Many of the project tools available to project managers are simple, yet often people stop themselves from using them because they might look intimidating or difficult to master. It is my experience (with students and, yes, some project stakeholders) that the decision tree tool is one of these. Let us take a moment to review the decision tree, its use, and how to break it down into five easy steps to get great results all the time.
Not that I shy away from complex mathematical problems, but I tend not to like having to confront them. I am not alone in this, as I have noticed in recent years that most of my students and even a few of my project sponsors or stakeholders are also hesitant when it comes to tackling what, at first, looks like a complex mathematical equation. For a lot of people, including myself, a decision tree can look quite daunting. For those of you who are not familiar with decision trees, the diagram on the right is exactly what they look like, branches stemming from nodes breaking down options that are up for decision.
They can be very simple or can get more complex as the number of nodes or options increases.
These are common and used widely when performing risk management activities, so for the better part of my life, I have had to generate them, explain them, or analyze them to come up with decisions around my projects. Having to explain them is where I have developed my own set of five steps or rules to use in solving them. These five steps are of my own creation, and you will not find them documented in any statistics manual. So please, the more expert individuals out there who might be reading this, don’t hate me because I am trying to simplify this to make sense of it better.
We will solve one of these decision trees using five steps/rules, starting with a simple or basic model. I will discuss later some of the more intricate things that might make this not as simple to solve and how to deal with them.
Let us put some data into our decision tree and give it some context.

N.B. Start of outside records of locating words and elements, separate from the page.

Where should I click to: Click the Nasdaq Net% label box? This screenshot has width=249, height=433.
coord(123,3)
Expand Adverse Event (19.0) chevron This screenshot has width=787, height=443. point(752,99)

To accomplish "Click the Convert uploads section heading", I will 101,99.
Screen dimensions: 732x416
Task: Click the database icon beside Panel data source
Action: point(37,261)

In the following diagram, we have a decision (Spring Trip) to make between two options (Paris or London), each of which has a different probability of having good or bad weather during the period that we want to visit. For each situation, we are given a cost breakdown of staying and doing activities during good or bad weather. At the end of this, we would like to know which option is going to be the least costly for us to entertain, considering the probabilities and costs highlighted.
Here’s our model:
Having reviewed the weather patterns at the time of year, we are anticipating to traveling we discovered that for Paris, the chances of good weather were 60% while the chance of having bad weather is 40%. We also were told by a reputable travel agency that the cost of doing activities indoors versus outdoors in Paris increased our cost by $5,000.
In turn, for London, we have good weather chances at 20% while bad weather chances are at 80%, which would impact our cost by $10,000.
Now let us solve this using my five steps/rules:
Review the model presented to you. Check for out-of-the-ordinary items that might have been introduced, such as deposits, investments, further probability reductions, etc. These would appear more than likely on the option branches before each of the options. These will need to be taken into consideration and taken out (negative) later as these items are provided ahead of the trip and make a difference in our overall costs. At this point, we need to keep these in mind for use later.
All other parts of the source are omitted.